Lam has postponed the extradition plans, but demonstrators have continued to return to the streets in rallies like the one held Monday — the revival of a pro-democracy movement that is now advocating for a freer Hong Kong, for Lam to step down and for police to be investigated for their handling of the street protests, among other demands. 


Hong Kong chief executive Carrie Lam toasts with former chief executives Tung Chee-hwa, third from left, and Leung Chun-ying, second from left, during an indoor ceremony Monday marking the anniversary of the city’s handover from British to Chinese rule. (Jacky Cheung/AP)

The protests were once again well organized. Participants set up first-aid, water and food stations, and used hand signals to indicate police mobilization or use of pepper spray. Demonstrators urged one another and members of the public not to take photos of the crowd to ensure their anonymity.

As protesters attempted for hours to storm the legislative building, human chains passed supplies including umbrellas, gloves, helmets and protective masks to assist their efforts. 

More than 80 people were injured in a clash between police and protesters in mid-June, drawing the ire of many in Hong Kong who turned up at a large rally days later to denounce what they consider police brutality against students.

Police appeared initially restrained on Monday by contrast. 

Inside a convention center where the anniversary ceremony was held in the morning, Lam, flanked by Hong Kong and Chinese officials, raised a glass of champagne to toast the occasion. At a reception that followed, she said that she had reflected on the disputes and that she understands “the need to grasp public sentiments accurately.”

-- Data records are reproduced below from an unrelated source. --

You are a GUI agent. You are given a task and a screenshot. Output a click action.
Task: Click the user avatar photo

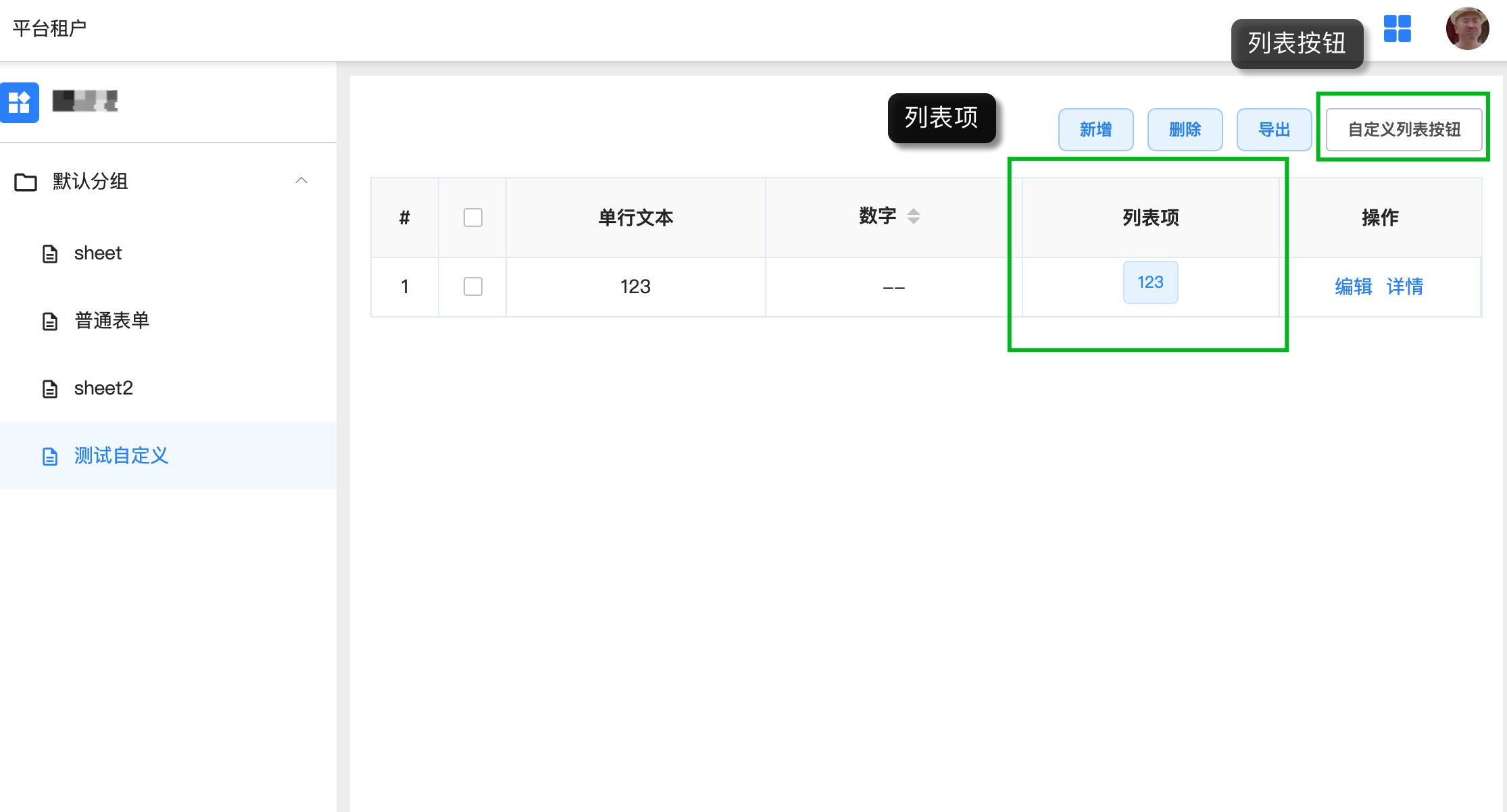(1467, 29)
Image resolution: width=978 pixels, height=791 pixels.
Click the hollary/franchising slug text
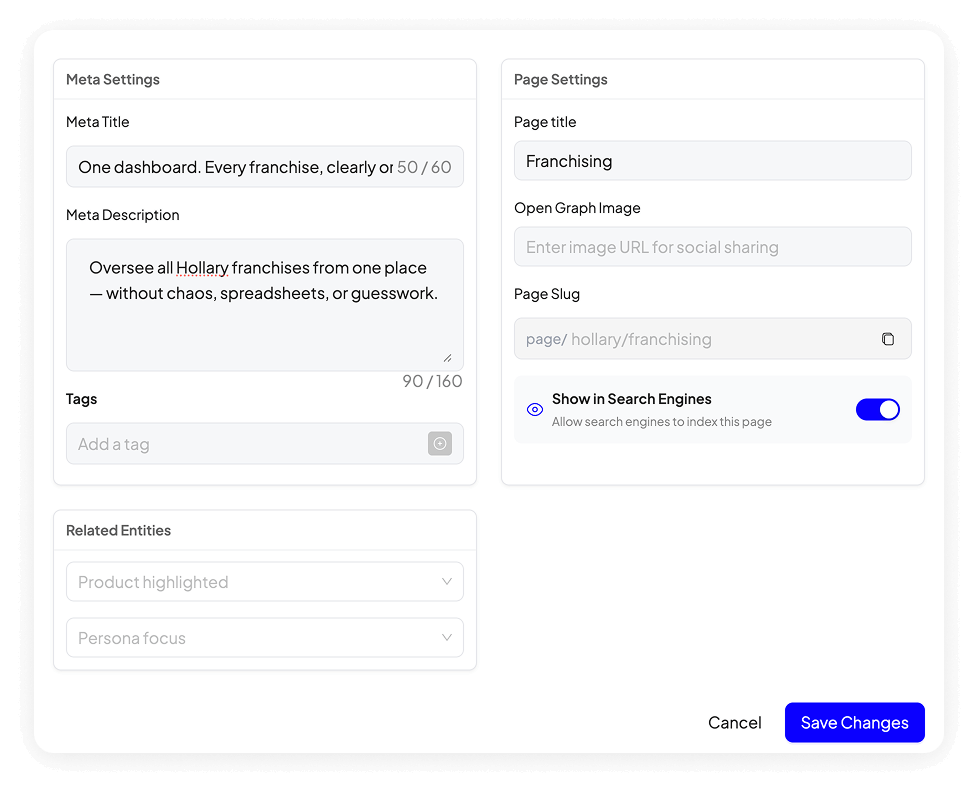(x=641, y=339)
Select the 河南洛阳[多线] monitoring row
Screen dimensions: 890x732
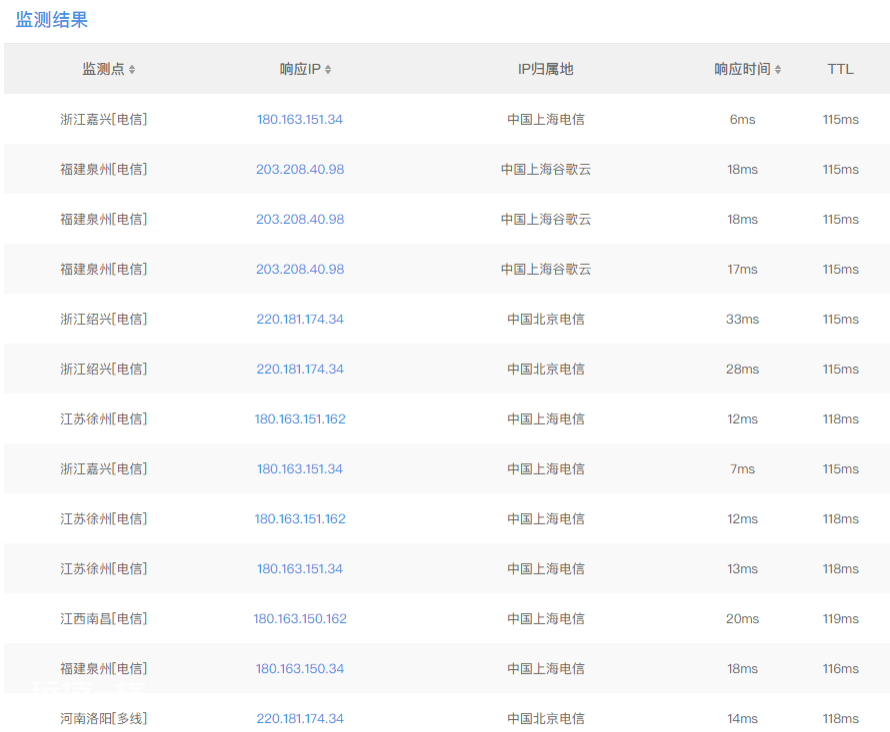pyautogui.click(x=447, y=716)

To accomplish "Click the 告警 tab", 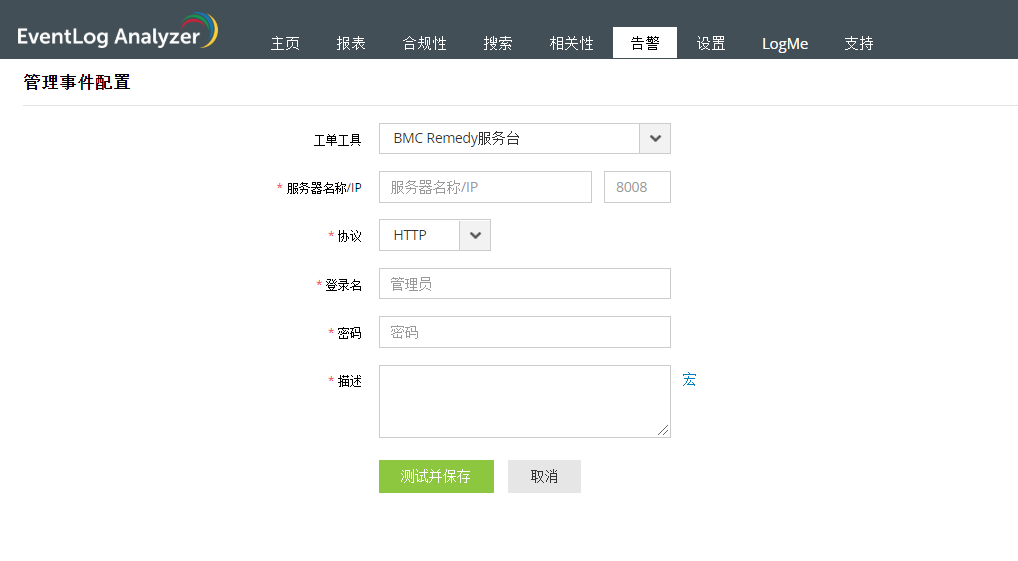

“After this incident, I will learn the lessons and ensure that the government’s future work will be closer and more responsive to the aspirations, sentiments and opinions of the community,” she said. Work to make Hong Kong’s governance “more open and accommodating” will start immediately, she added. 

She has not indicated that she would step down or fully withdraw the extradition plans. Analysts and some in her government say she has angered Beijing by misjudging the widespread and vociferous opposition to the extradition bill.

Other demonstrators, however, have marched to back the police. On Sunday, thousands showed up in support of the Hong Kong police and expressed appreciation for their efforts in managing the civil disobedience in recent weeks. 

In mainland China, there was no mention of Monday’s protests on social media. State media played up news of Sunday’s pro-police rally and highlighted official celebrations of the anniversary of Hong Kong’s return. 

On several prior occasions, protesters surrounded and blocked off the police headquarters, threw eggs at the building and spray-painted surveillance cameras.

Pro-democracy protesters think that Hong Kong’s relative autonomy, which is guaranteed under the “one country, two systems” framework, is at stake. Many here want Hong Kong to be able to choose its own leader and to abolish the current system in which chief executives such as Lam are selected by a committee, out of a small pool of candidates handpicked by Beijing. 

Lam, speaking Monday, said Hong Kong is “backed by the motherland and open to the world” and has benefited from the “one country, two systems” framework.

“I and the [Hong Kong] government will double our efforts to restore people’s confidence and get Hong Kong off to a new start,” she added. 

The 22-year-old protester, however, scoffed at Lam’s comments, dismissing her as a pawn of Beijing. 

“She has not responded to us, or learned how to engage with us,” he said. 

Yuan Wang in Beijing contributed to this report.